Escucha activa evitar errores a la hora de escuchar

Podemos saber hablar, pero ¿sabemos escuchar?

Se dice que un buen vendedor no es el que habla mucho, sino aquel que sabe escuchar. Hemos visto estos días pasados los errores que se producen cuando alguien que tiene que comunicar algo no atiende a unas pequeñas reglas que debe cumplir para que su mensaje se transmita y  llegue a los que lo escuchan, provocando el efecto que el emisor pretende.

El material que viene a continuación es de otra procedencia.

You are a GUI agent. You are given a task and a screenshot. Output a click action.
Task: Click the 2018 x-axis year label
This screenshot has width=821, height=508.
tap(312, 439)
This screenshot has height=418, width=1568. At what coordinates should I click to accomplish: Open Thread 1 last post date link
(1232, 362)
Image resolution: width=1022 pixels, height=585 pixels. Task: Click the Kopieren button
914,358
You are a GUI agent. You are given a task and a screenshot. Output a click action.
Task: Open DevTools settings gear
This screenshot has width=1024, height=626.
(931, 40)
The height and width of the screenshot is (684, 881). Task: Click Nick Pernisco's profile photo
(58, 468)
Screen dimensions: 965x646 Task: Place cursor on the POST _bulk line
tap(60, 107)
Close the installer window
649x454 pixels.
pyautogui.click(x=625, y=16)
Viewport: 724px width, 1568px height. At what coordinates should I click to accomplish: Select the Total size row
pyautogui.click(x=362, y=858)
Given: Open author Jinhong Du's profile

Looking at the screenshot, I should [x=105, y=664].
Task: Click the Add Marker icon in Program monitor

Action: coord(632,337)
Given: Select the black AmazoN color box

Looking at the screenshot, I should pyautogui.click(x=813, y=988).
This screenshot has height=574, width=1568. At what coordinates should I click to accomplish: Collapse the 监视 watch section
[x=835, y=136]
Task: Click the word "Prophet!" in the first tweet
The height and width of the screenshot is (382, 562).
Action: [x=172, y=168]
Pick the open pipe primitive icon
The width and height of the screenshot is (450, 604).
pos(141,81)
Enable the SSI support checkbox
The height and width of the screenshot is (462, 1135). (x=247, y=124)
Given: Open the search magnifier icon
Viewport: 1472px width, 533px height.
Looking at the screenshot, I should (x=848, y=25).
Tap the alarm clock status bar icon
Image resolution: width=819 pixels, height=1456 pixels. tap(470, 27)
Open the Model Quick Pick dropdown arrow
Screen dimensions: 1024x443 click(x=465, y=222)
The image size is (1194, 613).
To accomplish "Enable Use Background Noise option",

Cuando el mundo te haga recordar tus derrotas, hazle recordar tus inolvidables victorias.
W. Landrón
Pero a esto debemos también añadir la disposición por parte de los receptores, y aquí enumeramos una serie de factores que también condicionan esa escucha. Desde nuestro papel de emisores debemos ser lo suficientemente hábiles para detectar cuando nuestro mensaje no llega al interlocutor, analizar los factores, y procurar despertar en el receptor la necesidad de escucha.
  • Los estados emocionales que perturban la relación, comprensión y recuerdo de los mensajes. Volvemos a hacer hincapié en esto. Nuestros receptores son humanos, por lo que las emociones les pueden y condicionan. No intentemos hacer entrar en razón a un chico que ha suspendido el carnet de conducir, o a una madre que ha perdido a su hijo en un accidente.  En un momento de histeria o de shock no creo que puedan asimilar absolutamente nada de lo que les estemos diciendo.
  • Escuchar. A menudo no sabemos hacer bien algo tan sencillo como esto. No escuchamos porque no nos interesa el mensaje, o porque este mismo viene cargado de actitudes peyorativas que no nos interesan. Pasamos de escuchar en la mayoría de las veces porque también creemos que quien nos habla no tiene nada interesante que decirnos.
  • La atención marca uno de los puntos importantes a la hora de escuchar. Nuestra atención está limitada, no somos capaces de centrar la atención por mucho tiempo en algo determinado, salvo que realmente nos apasione. Por encima de los 15 minutos nuestro nivel de atención va en detrimento. Depende de nosotros como interlocutores ser capaces o de concentrar nuestro mensaje en ese pequeño periodo de tiempo o suscitar la atención del cliente de nuevo para que nos siga atendiendo pasado ese momento crítico.
  • Somos muy impetuosos y tendemos a pensar que sabemos muchas cosas, por lo que rápidamente interrumpimos a los que nos hablan. No esperamos que lleguen al final de su mensaje para poder analizarlo y dar una respuesta en base a los hechos. Simplemente actuamos por instinto e interrumpimos a la gente, despreciando parte del mensaje que nos querían comunicar.
  • Y, como regla general, tampoco sabemos analizar cuáles son los mensajes importantes que recibimos, por los que muchas veces pasan inadvertidos en medio de una comunicación.

 

Debemos mantener una escucha activa que nos permita analizar todas y cada una de las cosas que nos dicen para sacar conclusiones correctas. Nos ayudará a la hora de recibir un mensaje.